● **Document text**:

-----

Actually, it really depends on what particular era and region of punk music you are talking about.

Punk(60's garage rock) does not have a reggae or ska influence at all. You look at anything on Nuggets, or the Stooges, Rationals and MC5 records, and blues and 50's rock in stamped all over those records. The Ramones, and New York Dolls, annd Velvet Underground dont skank. Most of the New York records do not reference reggae. Nothing that came out of Ohio(Pere Ubu, Rocket From Tombs, Electric Eels, early Devo) has that stamp on it. The West Coast does not have it either(Germs, Black Flag, early X, Fear) Real American punk in the 70's does not have a strong reggae influence. Of course nobody gives a shit about American punk because Epic Records couldnt sell it with the mug of a turncoat pub rocker like Joe "101'ers" Strummer.

Of course English Punk has a Reggae influence(particularly in London.) It is just a result of having such a large West Indian population. I mean working class affection for Blue Beat/Ska goes back to the Hard Mod/Skinhead days of the mid to late 1960. I am not going to go into a rant about the old Blue Beat tours, but I will tell you that Don Letts did not introduce reggae to the UK(despite what PBS might tell you.) Ska in the late 60's was about as common in the UK in the 60's as Master P was in Detroit in the late 90's. Not everybody was tuned into peace and love, if you were a docker's son you listened to Tamala and Ska.

mt


From: "M. Todd Smith" <[EMAIL PROTECTED]>
To: "313 List" <313@hyperreal.org>
Subject: Re: [313] Is Prince the root of all Techno?

-----

● **Data extract**:
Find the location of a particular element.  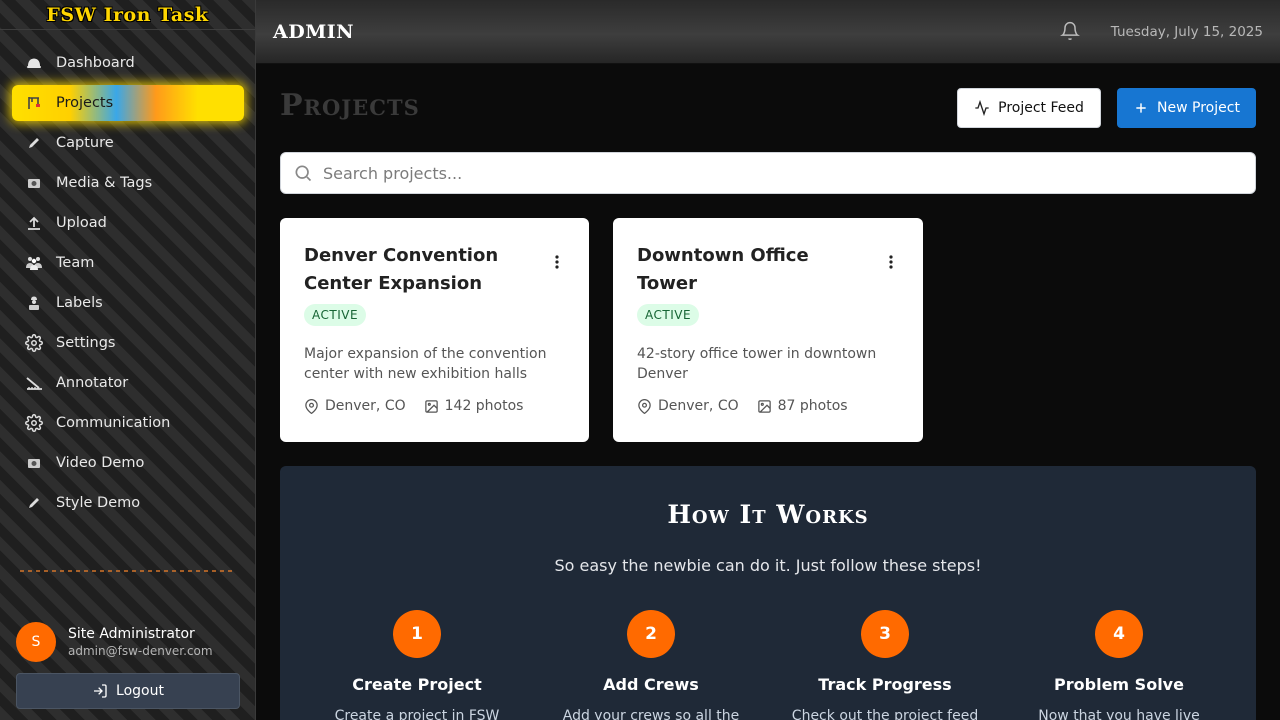

bell-icon is located at coordinates (1070, 33).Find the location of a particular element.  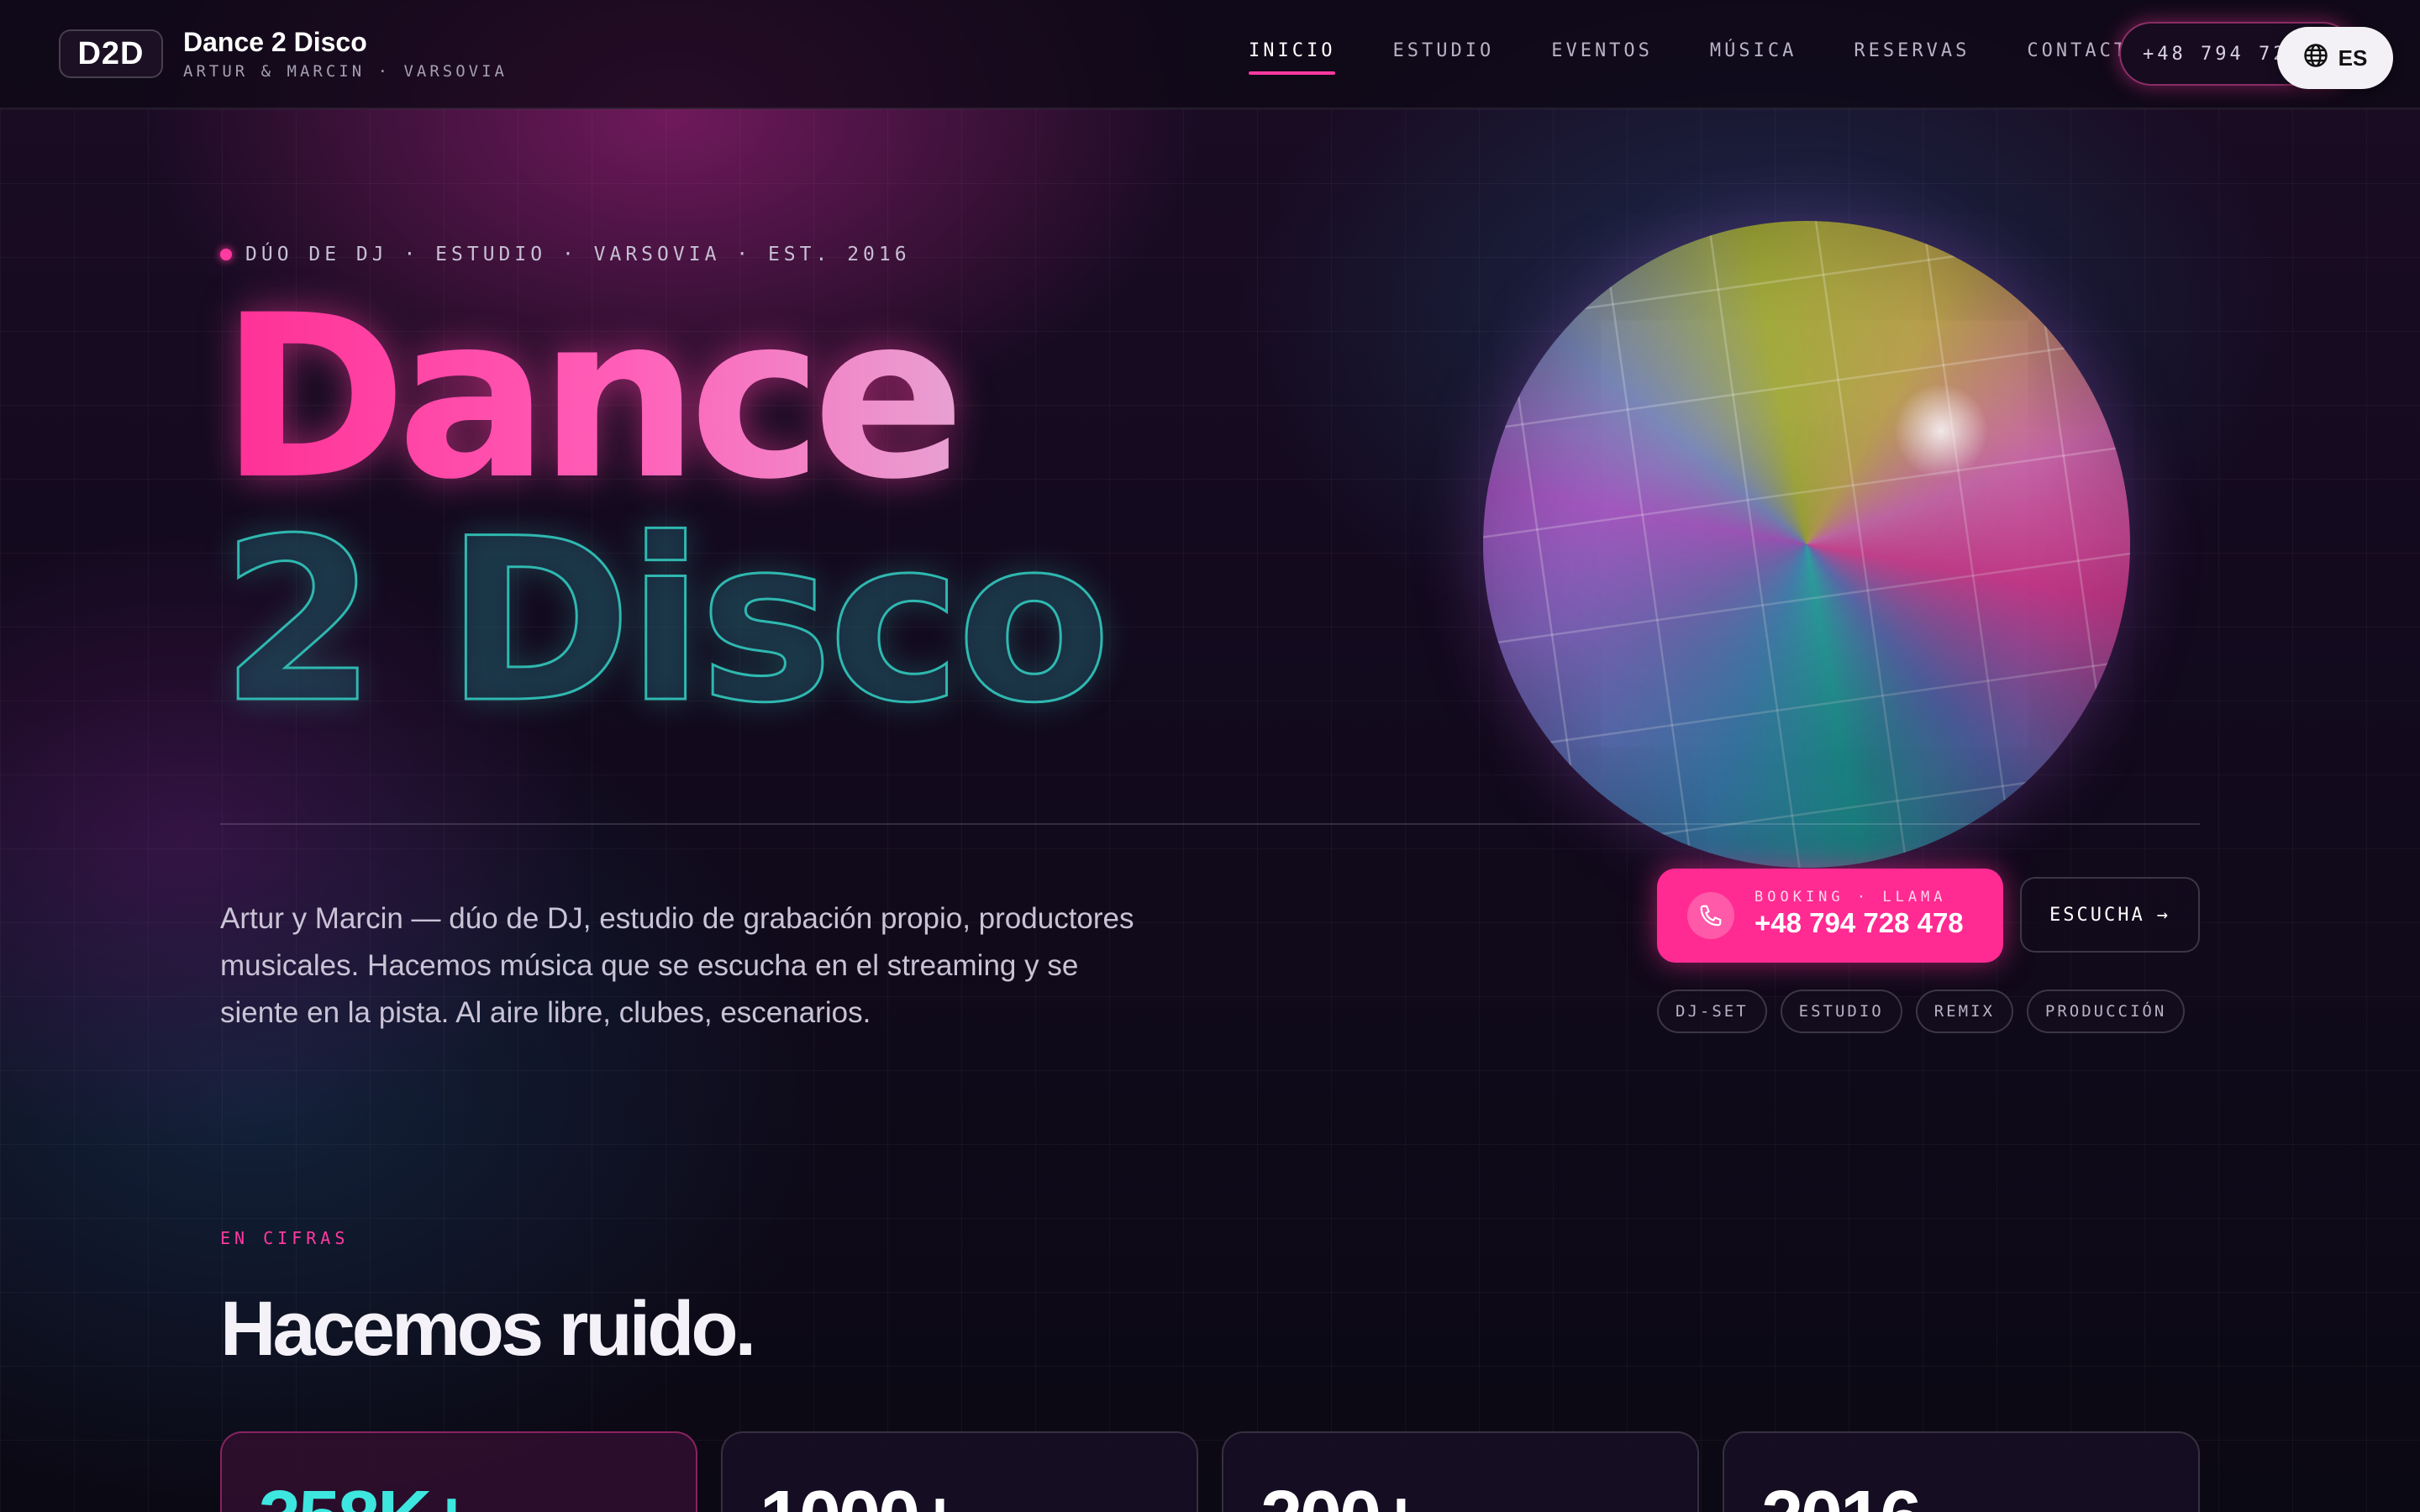

hero-title-line2: 2 Disco is located at coordinates (666, 622).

-----

Answer these questions from the punk post.
1. Which West Coast bands does the post name?
2. According to the post, what is English punk's reggae influence a result of?
3. What subject line does the post carry?

● **Problem solution**:
1. Germs, Black Flag, early X, and Fear.
2. Having such a large West Indian population.
3. "Re: [313] Is Prince the root of all Techno?"